The protection of student voices is an integral part of the future of society. Many accurate and honest reporters are bred from high school journalism classes. The Mirador mission statement, “Placing truth, accuracy and objectivity first,” serves as an outline of how everything that is published is evaluated. Luckily, student voices in California have been protected since 1977, making it one of the first states to pass New Voices legislation. Under the California Student Free Expression Law students attending public and charter schools are protected from administrative censorship allowing students to express their views on any issue, as long as it is not libelous, obscene, slanderous, or dangerous. According to the Student Press Law Center and California Education Code Section 48907, endorsing illegal activity on campus, or causing disruption of the orderly operation of the school, is subject to censorship.
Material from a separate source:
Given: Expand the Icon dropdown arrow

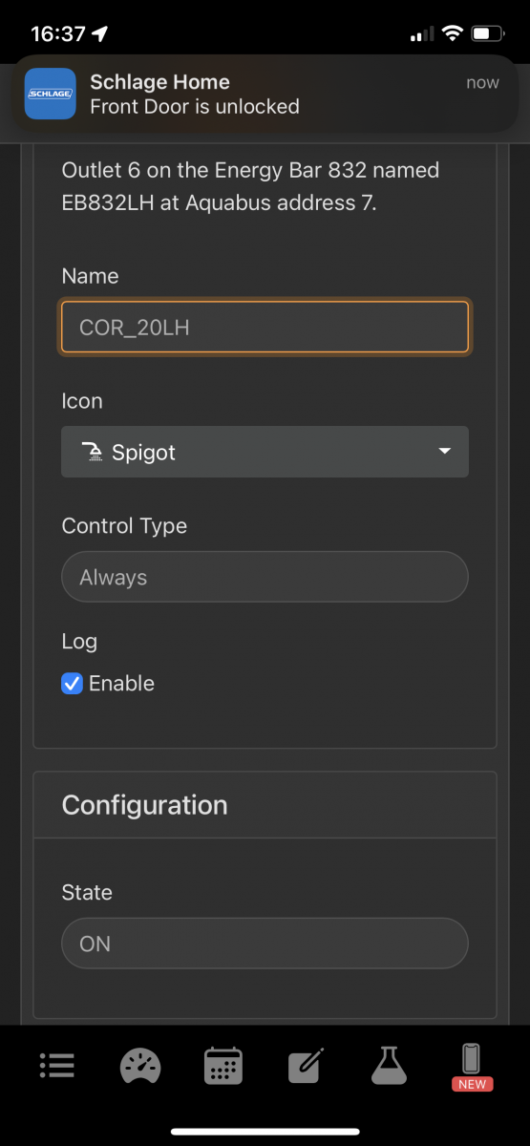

Miramonte Principal Julie Parks is a proponent of allowing student voices to be heard. “I think it’s critically important that all of us have the right of freedom of expression. Students can be a vulnerable class because they are under the direction of the administration or institution that they attend and I think extra protections to ensure that there’s not repercussions for students who exercise their First Amendment rights are really important,” Parks said.

While California students have enjoyed freedom of expression at school since 1977, states such as Minnesota, Nebraska, Missouri, New Jersey, and New York are currently fighting for New Voices legislation, and 30 others have no protection against administrative censorship at all. The main purpose of publications on high school campuses across the United States is to get people talking about important issues and events in the community, and incite change when necessary. If students are only allowed to talk about matters that have been filtered by school authorities, then nothing will ever change, and the monotonous trend of similar opinions and viewpoints will persist well into the future.
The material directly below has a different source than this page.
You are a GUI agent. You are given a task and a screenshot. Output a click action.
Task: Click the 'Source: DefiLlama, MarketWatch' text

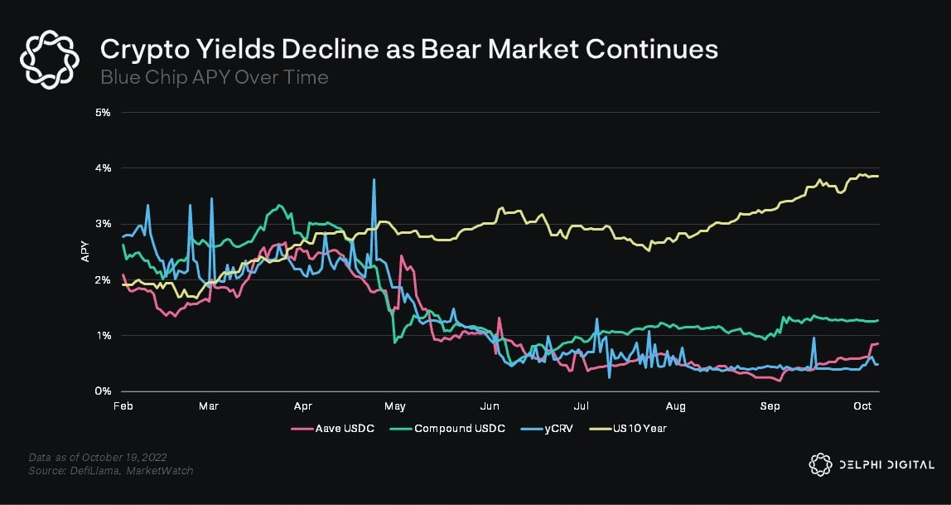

Students in California, especially at Miramonte, are lucky to have many platforms to express their voices. Even if someone is not involved with Leadership or The Mirador, they can find a way to talk about what they deem as important, without the looming fear of administrative interference. Additionally, the student body can expect protection from harassment by their peers about their ideas, because the administration can take their side without fear of losing their jobs. It is important to take advantage of the rights students have by raising discussion and not being afraid of change.